The instant case is similar to Hutto, in that Father is the legal custodian pursuant to the divorce decree, and he properly brought a habeas action to enforce that decree. In response, Mother may not maintain an action to change custody based merely on changed circumstances. Rather, the habeas action must be resolved under the standard set forth in Dein v. Mossman, 244 Ga. 866, 868 (1) (262 SE2d 83) (1979). In that case, this Court cited the discretion given to habeas courts to determine custody under what is now OCGA § 9-14-2, and then explained that

“[t]he trial court, upon hearing a writ of habeas corpus for the detention of a child, is vested with a discretion in *551determining to whom its custody shall be given. Such discretion should be governed by the rules of law, and be exercised in favor of the party having the prima facie legal right to custody of the child unless the evidence shows that such person has lost the right to custody through one of the ways recognized in [OCGA §§ 19-7-1 and 19-7-4], or through unfitness.” [Cits.] (Emphasis supplied.)

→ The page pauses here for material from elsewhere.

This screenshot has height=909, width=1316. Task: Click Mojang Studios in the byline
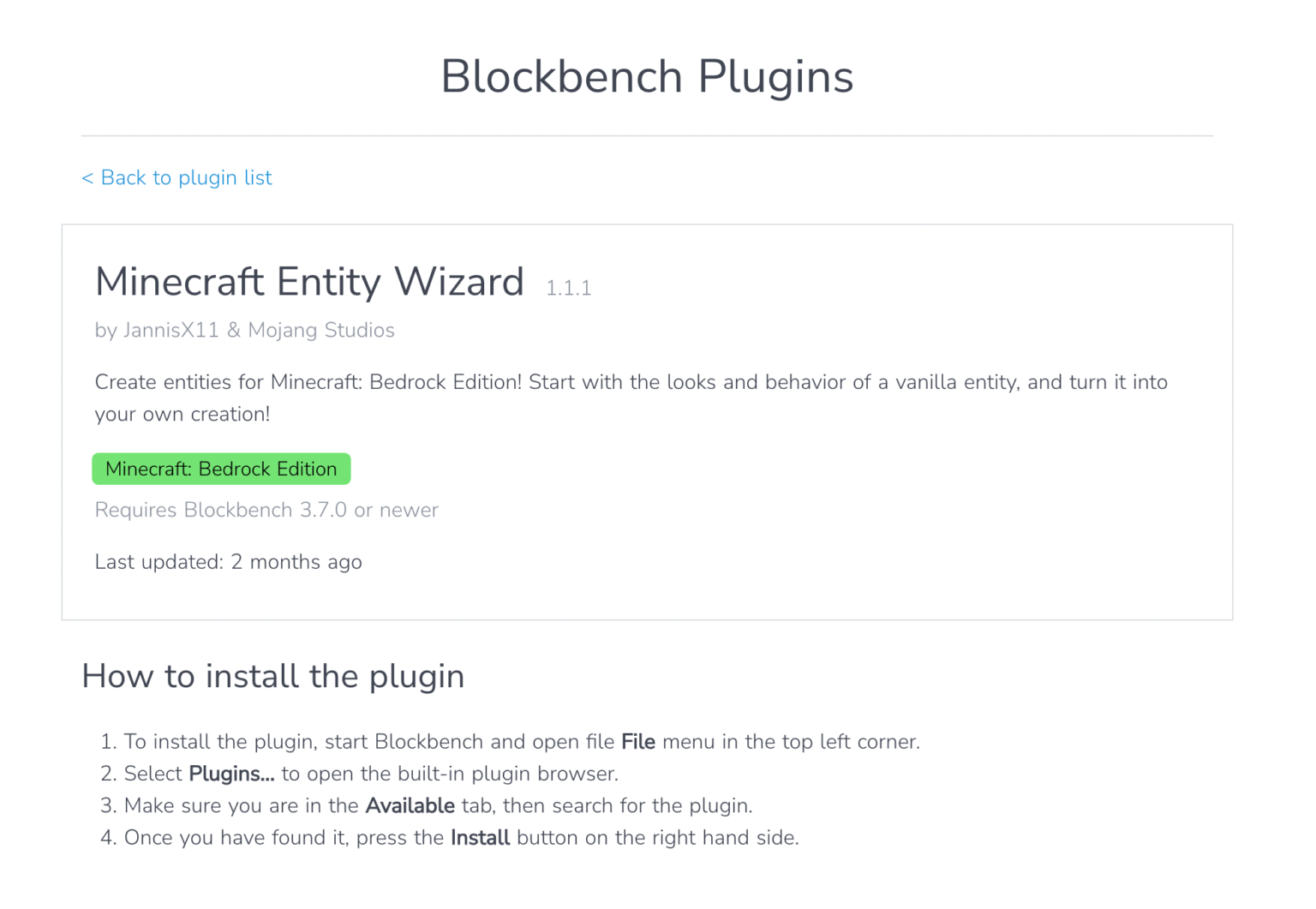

Dein v. Mossman, supra at 868 (1).

The dissent incorrectly claims that the habeas court should not apply the Dein v. Mossman standard, and should instead use the standard set forth in Dearman v. Rhoden, 235 Ga. 457, 458 (3) (219 SE2d 704) (1975), which would allow for a change of custody based on changed circumstances. The dissent’s reliance on Dearman is misplaced because it was decided prior to the effective date of the Act. Since that case was decided when it was still appropriate to seek a change of custody in a habeas proceeding, the standard it used, considering a change in circumstances, is not applicable to this case, in which the legal custodian is simply seeking to enforce a child custody order.

Rather, as directed by Dein v. Mossman, the habeas court in this case should have exercised its discretion in favor of Father, as legal custodian, unless he has lost his right to custody through unfitness or one of the legal grounds set forth in OCGA §§ 19-7-1 and 19-7-4, such as voluntary contract releasing parental rights, consent to adoption, failure to provide necessaries, abandonment, or cruel treatment. See Columbus v. Gaines, 253 Ga. 518, 519-520 (322 SE2d 259) (1984) (habeas court affirmed where it denied father’s petition for custody of daughter because he contracted away parental rights, failed to provide necessities and abandoned child, and was unfit as a parent). Nevertheless, “[i]t should be noted that the [mother] is not without recourse as [she] may file the proper complaint seeking a change in custody of the child in [the county of residence of the legal custodian].” Hutto v. Hutto, supra at 118.

Judgment reversed.

All the Justices concur, except Benham, J., who dissents.